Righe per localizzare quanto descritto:
────────────────────────────────────────
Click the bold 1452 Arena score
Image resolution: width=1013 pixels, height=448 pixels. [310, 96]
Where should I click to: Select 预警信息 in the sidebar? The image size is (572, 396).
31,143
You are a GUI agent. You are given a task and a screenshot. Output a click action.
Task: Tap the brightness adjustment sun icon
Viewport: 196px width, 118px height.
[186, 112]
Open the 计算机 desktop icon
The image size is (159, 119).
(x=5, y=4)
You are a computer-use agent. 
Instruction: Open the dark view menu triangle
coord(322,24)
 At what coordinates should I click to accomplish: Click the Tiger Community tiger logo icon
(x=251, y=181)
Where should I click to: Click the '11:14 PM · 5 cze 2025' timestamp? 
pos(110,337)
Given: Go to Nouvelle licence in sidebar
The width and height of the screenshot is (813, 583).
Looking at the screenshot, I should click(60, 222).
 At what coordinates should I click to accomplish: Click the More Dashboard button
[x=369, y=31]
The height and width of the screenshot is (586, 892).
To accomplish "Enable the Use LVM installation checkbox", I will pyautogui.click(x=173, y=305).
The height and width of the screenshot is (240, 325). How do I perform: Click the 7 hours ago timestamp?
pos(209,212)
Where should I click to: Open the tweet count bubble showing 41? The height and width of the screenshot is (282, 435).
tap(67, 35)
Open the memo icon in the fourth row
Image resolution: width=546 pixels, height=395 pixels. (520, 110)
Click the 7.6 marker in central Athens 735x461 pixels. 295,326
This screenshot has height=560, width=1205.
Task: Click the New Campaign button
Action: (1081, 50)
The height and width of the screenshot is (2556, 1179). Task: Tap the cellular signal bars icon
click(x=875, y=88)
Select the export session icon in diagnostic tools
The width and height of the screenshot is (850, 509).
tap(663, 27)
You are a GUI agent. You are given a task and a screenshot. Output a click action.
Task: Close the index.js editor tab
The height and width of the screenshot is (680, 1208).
────────────────────────────────────────
> **COSA SERVE**:
Aggiorna tutte le righe qui sopra sostituendo "timestamp" con "date label" e lascia invariato tutto il resto.

> **RISPOSTA CORRETTA**:
Click the bold 1452 Arena score
Image resolution: width=1013 pixels, height=448 pixels. [310, 96]
Where should I click to: Select 预警信息 in the sidebar? The image size is (572, 396).
31,143
You are a GUI agent. You are given a task and a screenshot. Output a click action.
Task: Tap the brightness adjustment sun icon
Viewport: 196px width, 118px height.
[186, 112]
Open the 计算机 desktop icon
The image size is (159, 119).
(x=5, y=4)
You are a computer-use agent. 
Instruction: Open the dark view menu triangle
coord(322,24)
 At what coordinates should I click to accomplish: Click the Tiger Community tiger logo icon
(x=251, y=181)
Where should I click to: Click the '11:14 PM · 5 cze 2025' date label? 
pos(110,337)
Given: Go to Nouvelle licence in sidebar
The width and height of the screenshot is (813, 583).
Looking at the screenshot, I should click(60, 222).
 At what coordinates should I click to accomplish: Click the More Dashboard button
[x=369, y=31]
The height and width of the screenshot is (586, 892).
To accomplish "Enable the Use LVM installation checkbox", I will pyautogui.click(x=173, y=305).
The height and width of the screenshot is (240, 325). How do I perform: Click the 7 hours ago date label?
pos(209,212)
Where should I click to: Open the tweet count bubble showing 41? The height and width of the screenshot is (282, 435).
tap(67, 35)
Open the memo icon in the fourth row
Image resolution: width=546 pixels, height=395 pixels. (520, 110)
Click the 7.6 marker in central Athens 735x461 pixels. 295,326
This screenshot has height=560, width=1205.
Task: Click the New Campaign button
Action: (1081, 50)
The height and width of the screenshot is (2556, 1179). Task: Tap the cellular signal bars icon
click(x=875, y=88)
Select the export session icon in diagnostic tools
The width and height of the screenshot is (850, 509).
tap(663, 27)
You are a GUI agent. You are given a task and a screenshot. Output a click action.
Task: Close the index.js editor tab
The height and width of the screenshot is (680, 1208).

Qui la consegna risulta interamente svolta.